__Try it__:
If a line in the records below contains "agent", copy that line.

*** Opening Dataset content ***

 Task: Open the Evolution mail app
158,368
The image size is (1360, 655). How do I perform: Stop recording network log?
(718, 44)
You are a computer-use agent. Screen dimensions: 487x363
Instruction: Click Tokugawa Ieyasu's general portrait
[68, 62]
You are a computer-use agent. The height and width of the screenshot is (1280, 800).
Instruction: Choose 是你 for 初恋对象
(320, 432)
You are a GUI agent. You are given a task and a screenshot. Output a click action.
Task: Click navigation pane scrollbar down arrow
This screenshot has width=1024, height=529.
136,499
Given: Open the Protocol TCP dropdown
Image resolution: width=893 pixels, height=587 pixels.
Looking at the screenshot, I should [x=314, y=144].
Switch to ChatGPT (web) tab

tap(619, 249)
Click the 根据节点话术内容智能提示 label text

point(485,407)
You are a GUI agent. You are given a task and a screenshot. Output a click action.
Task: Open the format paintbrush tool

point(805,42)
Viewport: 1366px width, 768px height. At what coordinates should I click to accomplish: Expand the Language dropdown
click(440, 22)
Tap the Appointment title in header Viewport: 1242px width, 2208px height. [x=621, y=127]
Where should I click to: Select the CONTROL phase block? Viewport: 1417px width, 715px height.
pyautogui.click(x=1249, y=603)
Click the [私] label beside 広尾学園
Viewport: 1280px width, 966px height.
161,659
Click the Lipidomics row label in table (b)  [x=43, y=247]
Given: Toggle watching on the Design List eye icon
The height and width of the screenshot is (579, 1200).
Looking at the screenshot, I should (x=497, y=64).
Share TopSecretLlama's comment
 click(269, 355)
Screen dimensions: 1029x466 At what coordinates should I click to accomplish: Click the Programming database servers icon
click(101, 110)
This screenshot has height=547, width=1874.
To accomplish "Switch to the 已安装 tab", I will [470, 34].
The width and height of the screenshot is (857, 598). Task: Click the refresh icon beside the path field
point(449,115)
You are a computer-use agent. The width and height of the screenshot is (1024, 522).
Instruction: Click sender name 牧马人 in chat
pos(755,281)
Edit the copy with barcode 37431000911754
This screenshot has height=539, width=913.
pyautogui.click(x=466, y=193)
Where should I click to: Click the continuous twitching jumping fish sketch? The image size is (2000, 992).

*** Closing Dataset content ***

__Exercise result__:
You are a computer-use agent. Screen dimensions: 487x363
You are a computer-use agent. The height and width of the screenshot is (1280, 800).
You are a GUI agent. You are given a task and a screenshot. Output a click action.
You are a GUI agent. You are given a task and a screenshot. Output a click action.
You are a computer-use agent. The width and height of the screenshot is (1024, 522).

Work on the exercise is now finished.